** Work instructions **
Here are some records; return them all exactly.

Stored data entries:
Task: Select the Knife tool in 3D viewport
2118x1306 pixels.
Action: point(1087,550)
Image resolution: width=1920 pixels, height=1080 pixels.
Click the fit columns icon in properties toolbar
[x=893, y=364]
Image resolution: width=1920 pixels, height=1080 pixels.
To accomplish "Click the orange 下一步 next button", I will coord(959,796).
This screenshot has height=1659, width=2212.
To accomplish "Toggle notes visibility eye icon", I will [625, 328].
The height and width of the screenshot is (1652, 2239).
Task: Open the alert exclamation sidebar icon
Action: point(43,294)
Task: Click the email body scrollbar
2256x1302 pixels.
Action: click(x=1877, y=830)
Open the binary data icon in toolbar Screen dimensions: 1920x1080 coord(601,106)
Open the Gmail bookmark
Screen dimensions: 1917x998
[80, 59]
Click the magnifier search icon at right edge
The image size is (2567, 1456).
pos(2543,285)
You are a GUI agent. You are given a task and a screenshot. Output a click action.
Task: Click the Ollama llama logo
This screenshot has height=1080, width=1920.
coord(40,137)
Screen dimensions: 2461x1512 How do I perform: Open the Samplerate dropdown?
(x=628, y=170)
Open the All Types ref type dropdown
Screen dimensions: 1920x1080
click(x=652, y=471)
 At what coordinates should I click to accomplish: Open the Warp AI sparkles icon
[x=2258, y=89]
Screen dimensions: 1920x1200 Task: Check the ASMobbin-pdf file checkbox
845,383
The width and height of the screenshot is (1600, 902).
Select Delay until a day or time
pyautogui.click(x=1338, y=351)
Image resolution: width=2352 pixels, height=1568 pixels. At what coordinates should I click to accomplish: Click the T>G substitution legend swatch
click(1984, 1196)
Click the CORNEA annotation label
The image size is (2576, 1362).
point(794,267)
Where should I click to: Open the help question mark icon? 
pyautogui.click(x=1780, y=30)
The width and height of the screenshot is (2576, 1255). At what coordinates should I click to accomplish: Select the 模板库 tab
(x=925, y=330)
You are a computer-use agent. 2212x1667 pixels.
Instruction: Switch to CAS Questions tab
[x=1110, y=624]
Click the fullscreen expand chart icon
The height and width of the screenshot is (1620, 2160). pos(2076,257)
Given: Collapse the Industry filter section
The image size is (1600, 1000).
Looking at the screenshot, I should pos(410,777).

** Response to the task **
Task: Select the Knife tool in 3D viewport
2118x1306 pixels.
Action: point(1087,550)
Image resolution: width=1920 pixels, height=1080 pixels.
Click the fit columns icon in properties toolbar
[x=893, y=364]
Image resolution: width=1920 pixels, height=1080 pixels.
To accomplish "Click the orange 下一步 next button", I will coord(959,796).
This screenshot has height=1659, width=2212.
To accomplish "Toggle notes visibility eye icon", I will [625, 328].
The height and width of the screenshot is (1652, 2239).
Task: Open the alert exclamation sidebar icon
Action: point(43,294)
Task: Click the email body scrollbar
2256x1302 pixels.
Action: click(x=1877, y=830)
Open the binary data icon in toolbar Screen dimensions: 1920x1080 coord(601,106)
Open the Gmail bookmark
Screen dimensions: 1917x998
[80, 59]
Click the magnifier search icon at right edge
The image size is (2567, 1456).
pos(2543,285)
You are a GUI agent. You are given a task and a screenshot. Output a click action.
Task: Click the Ollama llama logo
This screenshot has height=1080, width=1920.
coord(40,137)
Screen dimensions: 2461x1512 How do I perform: Open the Samplerate dropdown?
(x=628, y=170)
Open the All Types ref type dropdown
Screen dimensions: 1920x1080
click(x=652, y=471)
 At what coordinates should I click to accomplish: Open the Warp AI sparkles icon
[x=2258, y=89]
Screen dimensions: 1920x1200 Task: Check the ASMobbin-pdf file checkbox
845,383
The width and height of the screenshot is (1600, 902).
Select Delay until a day or time
pyautogui.click(x=1338, y=351)
Image resolution: width=2352 pixels, height=1568 pixels. At what coordinates should I click to accomplish: Click the T>G substitution legend swatch
click(1984, 1196)
Click the CORNEA annotation label
The image size is (2576, 1362).
point(794,267)
Where should I click to: Open the help question mark icon? 
pyautogui.click(x=1780, y=30)
The width and height of the screenshot is (2576, 1255). At what coordinates should I click to accomplish: Select the 模板库 tab
(x=925, y=330)
You are a computer-use agent. 2212x1667 pixels.
Instruction: Switch to CAS Questions tab
[x=1110, y=624]
Click the fullscreen expand chart icon
The height and width of the screenshot is (1620, 2160). pos(2076,257)
Given: Collapse the Industry filter section
The image size is (1600, 1000).
Looking at the screenshot, I should pos(410,777).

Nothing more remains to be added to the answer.